By Rahul Kanakia

The 2029 Northern California Human Resources Conference and Exposition would have long ago gone bankrupt if it had relied solely on the registration fees of the business-suited organization men and women who filled the convention floor. In the current economy, there were fewer and fewer conventional HR personnel every year. But ten years ago, the convention had started marketing itself to non-corporate human resources specialists and the fruits of that effort were scattered across the convention floor: a woman standing in line at the childcare area with seventeen utterly silent children in tow; two men in dapper blue suits whose nametags proclaimed their ties to a large Hindu temple on the outskirts of Milpitas; and a man in a foul-smelling leather jacket who was tapping at a crystal data-earring.

In the midst of such oddities, Sasha barely merited a raised eyebrow when she picked up her nametag from the registration desk outside the North Ballroom. It said:

Sasha Boretsky
Community Manager
Walden Three

“Damn it,” said her husband, George Stanschloss. “I told them quite clearly that your title was ‘Dictator.’”

“They called to confirm,” Sasha said. “I had to correct your idiocy. Our community is looking to attract serious men and women, not more neurotic, drug-addicted fools.”
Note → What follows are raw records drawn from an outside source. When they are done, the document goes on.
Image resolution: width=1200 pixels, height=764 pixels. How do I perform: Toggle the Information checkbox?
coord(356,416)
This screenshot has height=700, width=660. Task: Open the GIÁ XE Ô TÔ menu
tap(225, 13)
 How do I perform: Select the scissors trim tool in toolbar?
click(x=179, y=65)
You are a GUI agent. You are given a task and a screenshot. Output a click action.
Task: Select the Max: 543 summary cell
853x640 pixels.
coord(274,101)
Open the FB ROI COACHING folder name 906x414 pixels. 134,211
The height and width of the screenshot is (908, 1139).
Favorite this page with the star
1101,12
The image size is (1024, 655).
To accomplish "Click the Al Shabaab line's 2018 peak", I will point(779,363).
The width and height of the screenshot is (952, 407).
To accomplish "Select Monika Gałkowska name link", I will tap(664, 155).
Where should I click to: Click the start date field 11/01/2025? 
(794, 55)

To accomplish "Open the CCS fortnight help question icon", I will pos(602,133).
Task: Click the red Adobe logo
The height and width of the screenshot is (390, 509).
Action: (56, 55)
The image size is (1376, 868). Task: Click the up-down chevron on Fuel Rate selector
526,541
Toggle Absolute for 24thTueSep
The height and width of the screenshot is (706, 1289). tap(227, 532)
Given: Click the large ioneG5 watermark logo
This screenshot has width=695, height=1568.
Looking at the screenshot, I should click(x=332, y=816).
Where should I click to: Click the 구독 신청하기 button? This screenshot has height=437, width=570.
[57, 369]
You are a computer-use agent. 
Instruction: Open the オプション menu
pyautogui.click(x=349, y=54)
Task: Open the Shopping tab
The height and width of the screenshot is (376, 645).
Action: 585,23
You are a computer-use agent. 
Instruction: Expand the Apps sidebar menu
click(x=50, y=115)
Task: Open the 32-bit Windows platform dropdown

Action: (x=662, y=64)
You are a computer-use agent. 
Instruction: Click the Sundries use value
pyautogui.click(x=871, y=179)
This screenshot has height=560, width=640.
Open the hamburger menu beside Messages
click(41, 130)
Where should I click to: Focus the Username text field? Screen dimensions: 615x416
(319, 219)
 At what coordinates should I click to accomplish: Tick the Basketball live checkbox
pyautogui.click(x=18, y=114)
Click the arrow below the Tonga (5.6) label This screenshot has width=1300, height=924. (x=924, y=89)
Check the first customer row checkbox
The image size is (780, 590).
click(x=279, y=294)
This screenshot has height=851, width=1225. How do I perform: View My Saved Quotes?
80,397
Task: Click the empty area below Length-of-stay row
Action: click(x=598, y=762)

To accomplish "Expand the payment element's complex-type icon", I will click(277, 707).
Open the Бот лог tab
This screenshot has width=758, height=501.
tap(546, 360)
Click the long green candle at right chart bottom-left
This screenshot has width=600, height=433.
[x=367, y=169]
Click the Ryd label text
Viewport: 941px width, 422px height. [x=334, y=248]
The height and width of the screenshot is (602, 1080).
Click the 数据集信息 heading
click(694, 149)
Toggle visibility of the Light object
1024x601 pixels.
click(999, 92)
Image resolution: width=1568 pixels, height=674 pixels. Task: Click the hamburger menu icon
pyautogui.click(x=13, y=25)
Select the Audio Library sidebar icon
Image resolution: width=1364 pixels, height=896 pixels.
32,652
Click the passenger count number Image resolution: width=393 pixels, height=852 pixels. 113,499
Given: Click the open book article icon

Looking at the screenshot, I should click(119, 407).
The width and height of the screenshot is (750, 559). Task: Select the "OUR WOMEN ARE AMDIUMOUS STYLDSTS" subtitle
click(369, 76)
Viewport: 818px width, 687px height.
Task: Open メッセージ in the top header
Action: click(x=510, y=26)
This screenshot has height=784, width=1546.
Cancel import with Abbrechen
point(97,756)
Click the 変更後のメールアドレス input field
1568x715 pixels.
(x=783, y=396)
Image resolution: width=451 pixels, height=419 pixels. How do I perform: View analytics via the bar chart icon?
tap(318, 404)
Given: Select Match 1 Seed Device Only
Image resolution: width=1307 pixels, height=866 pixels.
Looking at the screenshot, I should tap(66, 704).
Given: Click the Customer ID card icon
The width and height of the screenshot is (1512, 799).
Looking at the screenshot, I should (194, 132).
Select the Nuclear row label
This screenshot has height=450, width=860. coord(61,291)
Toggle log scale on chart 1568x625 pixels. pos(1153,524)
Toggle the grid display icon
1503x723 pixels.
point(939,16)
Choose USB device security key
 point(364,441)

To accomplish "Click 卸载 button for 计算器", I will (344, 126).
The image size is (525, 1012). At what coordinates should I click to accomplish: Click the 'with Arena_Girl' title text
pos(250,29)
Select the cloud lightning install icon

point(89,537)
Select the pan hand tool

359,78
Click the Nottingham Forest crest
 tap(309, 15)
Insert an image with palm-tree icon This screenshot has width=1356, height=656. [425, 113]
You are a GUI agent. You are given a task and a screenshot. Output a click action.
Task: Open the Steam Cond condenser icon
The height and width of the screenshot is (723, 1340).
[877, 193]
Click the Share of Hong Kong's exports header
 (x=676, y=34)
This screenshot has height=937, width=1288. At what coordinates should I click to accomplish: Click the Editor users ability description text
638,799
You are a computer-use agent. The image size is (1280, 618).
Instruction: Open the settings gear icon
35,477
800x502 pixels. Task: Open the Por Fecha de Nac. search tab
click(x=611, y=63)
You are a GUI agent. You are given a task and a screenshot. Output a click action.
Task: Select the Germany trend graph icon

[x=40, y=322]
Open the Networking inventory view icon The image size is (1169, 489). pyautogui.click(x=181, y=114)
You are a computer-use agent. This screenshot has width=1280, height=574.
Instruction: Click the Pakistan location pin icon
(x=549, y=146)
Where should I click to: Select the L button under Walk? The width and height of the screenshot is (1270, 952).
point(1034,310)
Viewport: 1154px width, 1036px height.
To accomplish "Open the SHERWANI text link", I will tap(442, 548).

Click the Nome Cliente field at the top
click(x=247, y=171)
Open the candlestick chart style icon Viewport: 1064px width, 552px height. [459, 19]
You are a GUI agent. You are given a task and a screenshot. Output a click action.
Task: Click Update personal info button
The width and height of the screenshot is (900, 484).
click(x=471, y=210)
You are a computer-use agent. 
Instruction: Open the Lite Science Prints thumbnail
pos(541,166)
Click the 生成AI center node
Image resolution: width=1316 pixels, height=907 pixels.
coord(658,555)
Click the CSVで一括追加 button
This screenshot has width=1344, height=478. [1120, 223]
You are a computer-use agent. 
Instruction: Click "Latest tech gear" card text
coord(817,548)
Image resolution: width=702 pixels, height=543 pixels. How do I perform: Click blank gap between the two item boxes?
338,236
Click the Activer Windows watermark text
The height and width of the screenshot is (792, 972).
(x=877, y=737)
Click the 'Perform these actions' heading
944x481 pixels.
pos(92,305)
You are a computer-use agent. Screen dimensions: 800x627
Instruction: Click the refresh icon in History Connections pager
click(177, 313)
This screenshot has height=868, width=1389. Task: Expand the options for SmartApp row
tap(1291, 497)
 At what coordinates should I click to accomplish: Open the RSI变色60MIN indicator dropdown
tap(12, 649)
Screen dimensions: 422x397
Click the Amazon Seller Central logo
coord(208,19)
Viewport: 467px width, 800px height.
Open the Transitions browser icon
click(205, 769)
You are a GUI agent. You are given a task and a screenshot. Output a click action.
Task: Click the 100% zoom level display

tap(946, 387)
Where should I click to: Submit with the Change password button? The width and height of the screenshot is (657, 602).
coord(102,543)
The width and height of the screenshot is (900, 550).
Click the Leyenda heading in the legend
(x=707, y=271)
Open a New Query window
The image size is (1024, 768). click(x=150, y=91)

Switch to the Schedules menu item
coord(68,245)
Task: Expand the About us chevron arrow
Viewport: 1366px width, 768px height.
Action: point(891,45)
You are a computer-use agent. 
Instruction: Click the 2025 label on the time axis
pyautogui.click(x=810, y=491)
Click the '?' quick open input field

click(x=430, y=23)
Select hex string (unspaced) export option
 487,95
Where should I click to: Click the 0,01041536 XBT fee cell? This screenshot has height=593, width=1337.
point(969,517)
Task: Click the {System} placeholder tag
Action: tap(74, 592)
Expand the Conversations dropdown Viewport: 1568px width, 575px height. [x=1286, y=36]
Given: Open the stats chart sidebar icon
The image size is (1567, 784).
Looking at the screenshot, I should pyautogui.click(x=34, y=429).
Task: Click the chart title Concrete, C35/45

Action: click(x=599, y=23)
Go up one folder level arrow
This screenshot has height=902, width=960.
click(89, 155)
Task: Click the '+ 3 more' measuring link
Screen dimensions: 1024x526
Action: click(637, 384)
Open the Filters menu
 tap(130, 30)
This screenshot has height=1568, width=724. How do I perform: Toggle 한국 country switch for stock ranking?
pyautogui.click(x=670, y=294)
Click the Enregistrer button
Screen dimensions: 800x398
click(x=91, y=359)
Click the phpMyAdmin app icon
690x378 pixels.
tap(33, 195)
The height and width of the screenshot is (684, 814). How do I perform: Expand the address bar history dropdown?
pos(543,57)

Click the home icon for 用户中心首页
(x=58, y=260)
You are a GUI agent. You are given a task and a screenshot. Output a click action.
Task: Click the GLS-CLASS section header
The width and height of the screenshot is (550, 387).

George blanched. He rubbed the needle scars that were covered by his left sleeve.

“Do you really think we can find someone else who’s like you?” he said. “How could we trust a stranger with our lives? Our… our minds?”

“Don’t be so dramatic. Running Walden Three is not a feel-good exercise. It is a job, and it is a difficult one. We can make an executive love Walden Three, but we can’t make a fool into an executive.”

“Perhaps you’re right.” He was picking through the nametags. “I can’t seem to find my own tag.”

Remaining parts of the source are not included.